___ EXERCISE DATA ___

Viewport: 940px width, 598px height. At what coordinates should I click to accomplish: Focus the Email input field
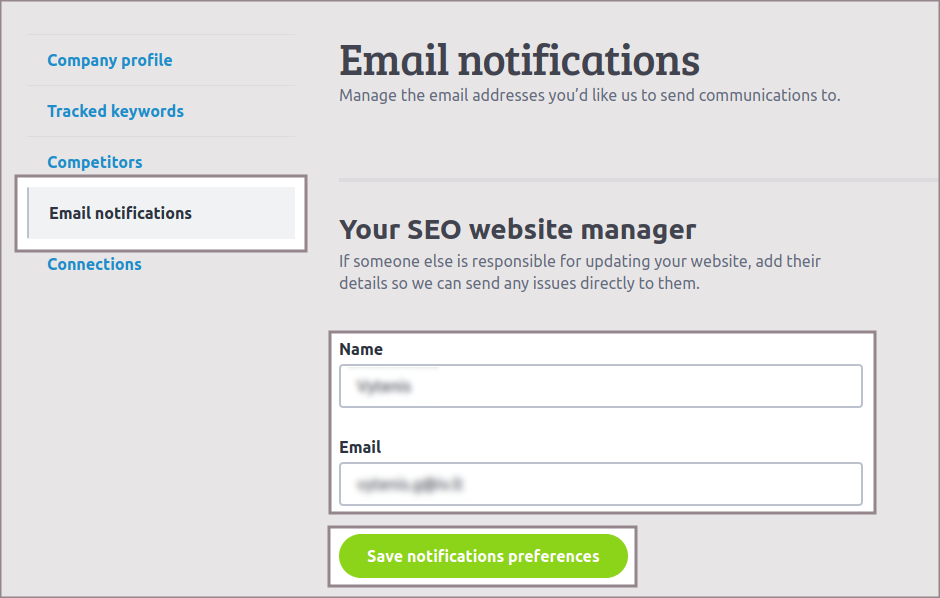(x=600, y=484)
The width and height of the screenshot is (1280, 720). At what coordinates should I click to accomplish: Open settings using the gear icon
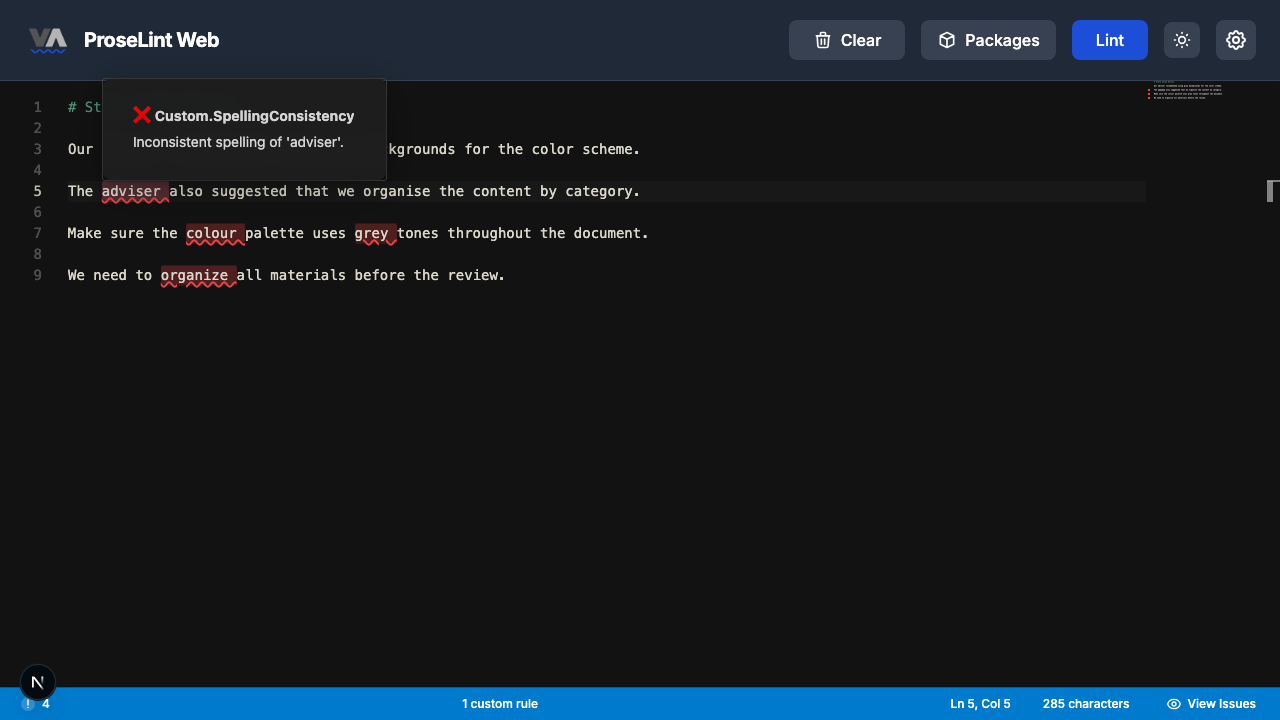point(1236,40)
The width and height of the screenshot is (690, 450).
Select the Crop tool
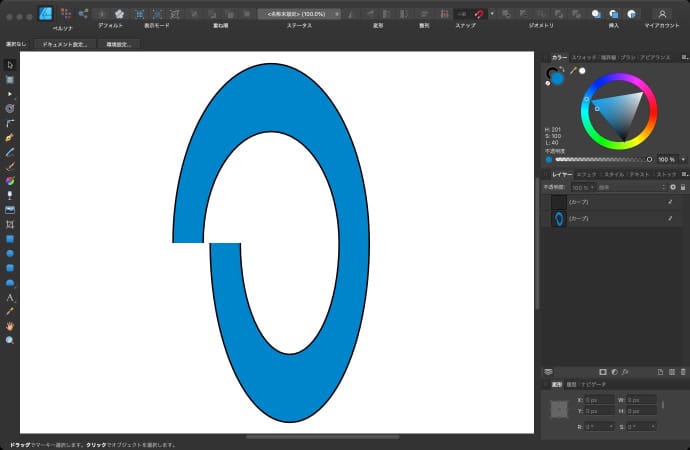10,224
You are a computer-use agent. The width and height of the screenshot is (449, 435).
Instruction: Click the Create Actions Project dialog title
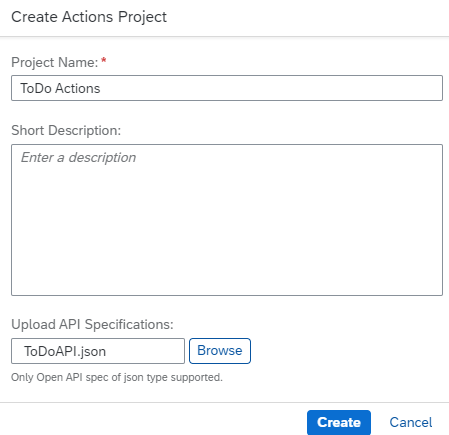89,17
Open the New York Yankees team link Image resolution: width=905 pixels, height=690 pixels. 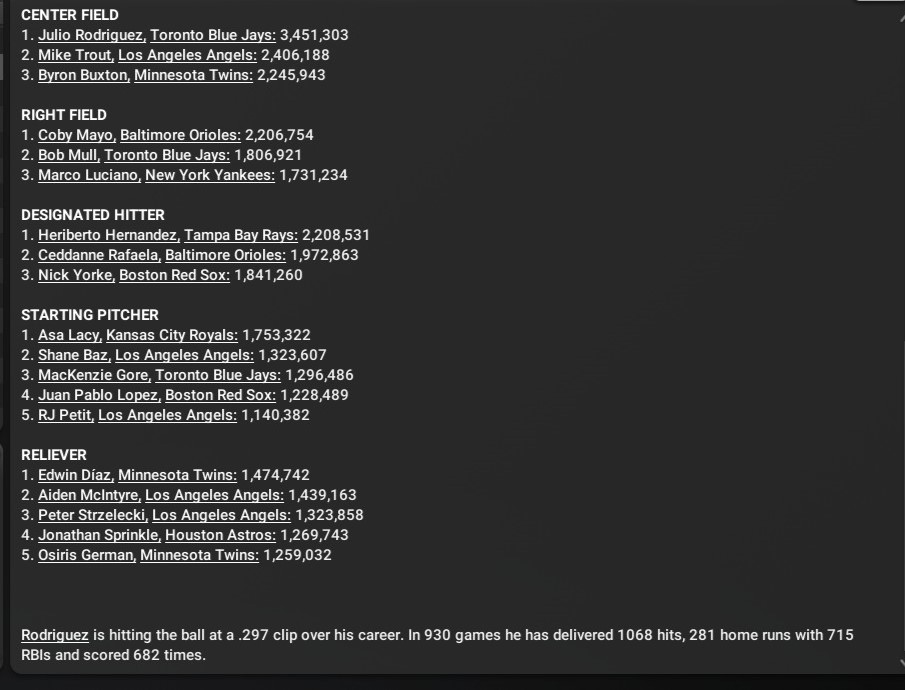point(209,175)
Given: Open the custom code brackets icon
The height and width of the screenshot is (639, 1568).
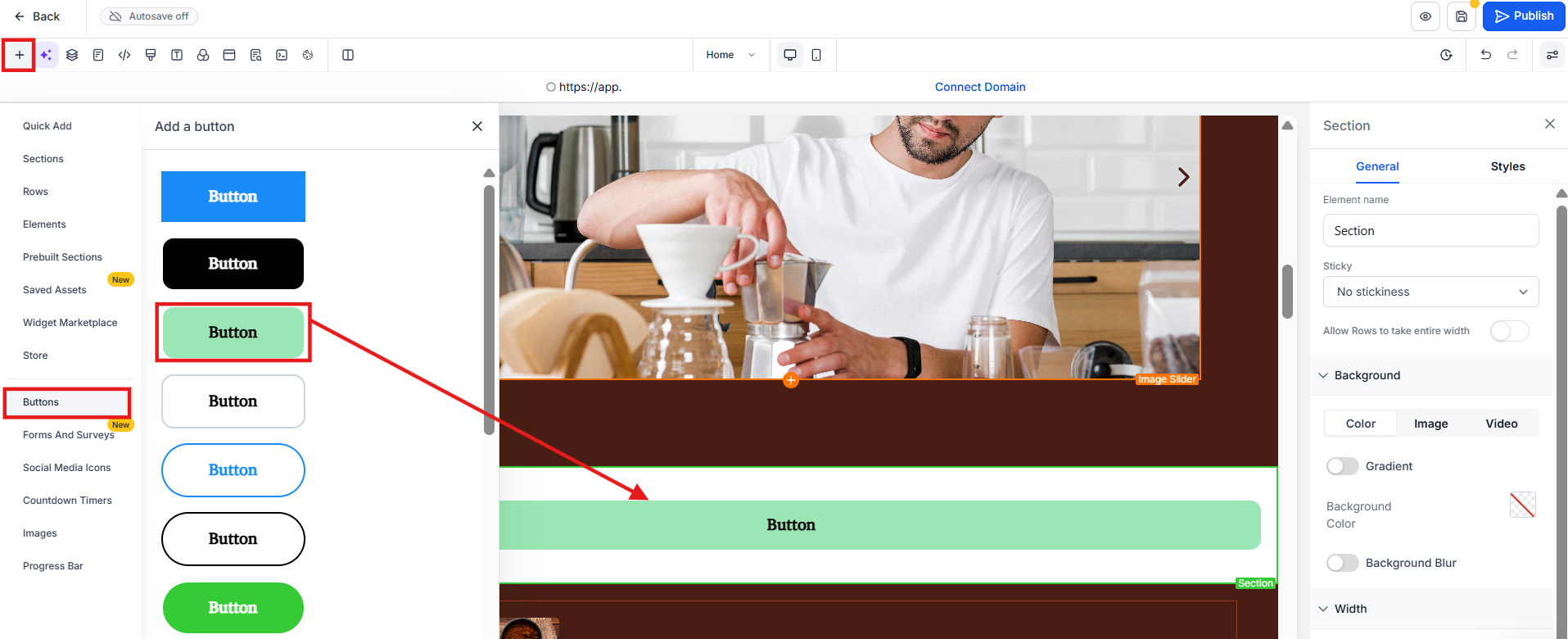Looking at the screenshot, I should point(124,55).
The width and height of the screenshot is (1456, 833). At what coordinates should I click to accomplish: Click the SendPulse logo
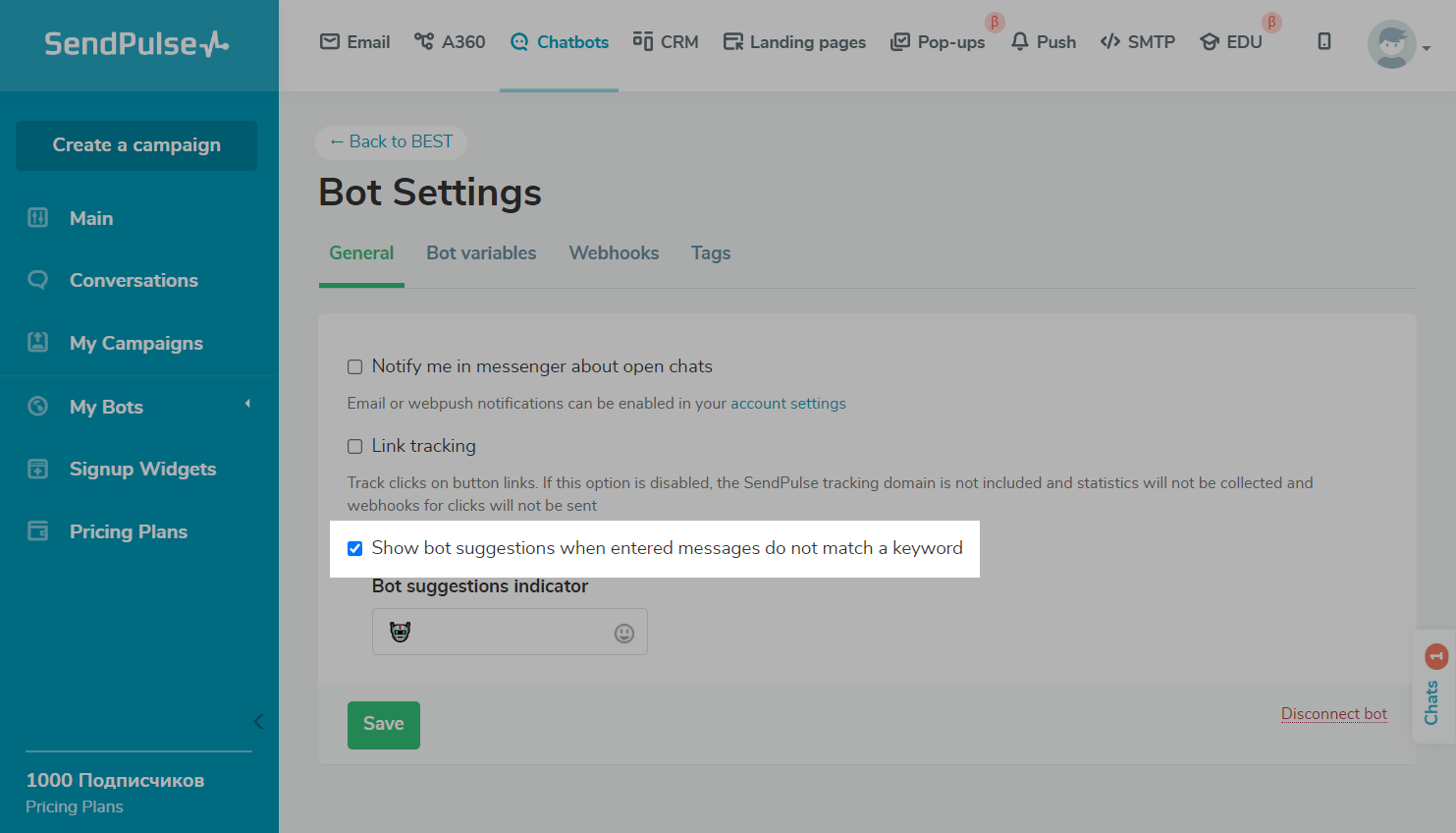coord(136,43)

___

WHAT THIS TASK INVOLVES >> For this exercise, repeat word for word only the lines from the one containing "Given: Open the custom code brackets icon" through the end of the data, including both. Pictures do not go in the copy.

RESPONSE AREA >>
Given: Open the custom code brackets icon
The height and width of the screenshot is (639, 1568).
Looking at the screenshot, I should point(124,55).
The width and height of the screenshot is (1456, 833). At what coordinates should I click to accomplish: Click the SendPulse logo
coord(136,43)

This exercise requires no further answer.